In these consolidated cases, Wilmario Trueblood appeals his judgments and
sentences for two counts of burglary and one count of grand theft. He argues that
the trial court erred by failing to hold a competency hearing after finding
reasonable grounds to appoint an expert who conducted an examination of
Trueblood. He also claims the trial court abused its discretion by admitting
testimony about other crimes he committed. We affirm the latter issue without
comment, but agree that it was error to not hold a competency hearing.

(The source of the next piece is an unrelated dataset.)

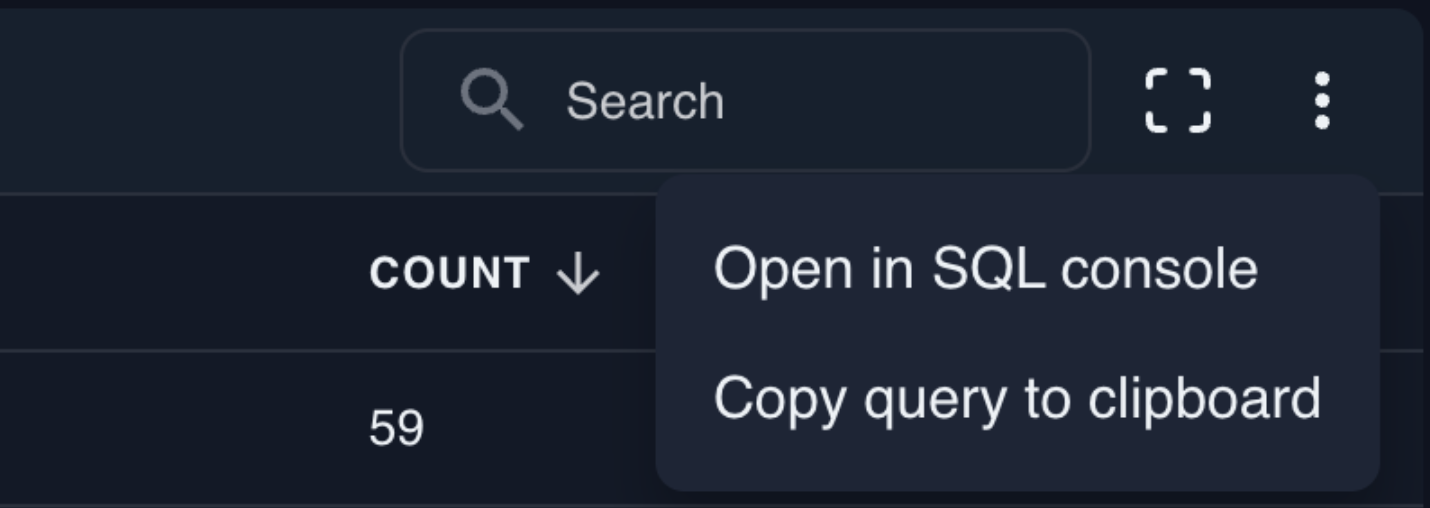The height and width of the screenshot is (508, 1430).
Task: Choose Copy query to clipboard
Action: (x=1016, y=397)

On April 9, 2013, defense counsel filed a motion for competency evaluation
in each case pursuant to Rules 3.210 and 3.211(a) and (b), Florida Rules of
Criminal Procedure. Defense counsel alleged that Trueblood “has an extensive
mental history” and that counsel did not believe he was “capable of assisting in the
preparation of his defense, capable of testifying in his own defense, or capable of
maintaining appropriate courtroom behavior.” Defense counsel averred that the
motion was made in good faith and on reasonable grounds. The trial court granted
the motion, stating that the issue of competency had “been raised in accordance
with the provisions of Rule 3.210(b), Fla. R. Crim. P.” and the trial court had
“reasonable grounds to believe that the Defendant may be incompetent to
proceed.” The trial court appointed Dr. D’Errico to examine him. After an
examination, Dr. D’Errico recommended the trial court find Trueblood competent.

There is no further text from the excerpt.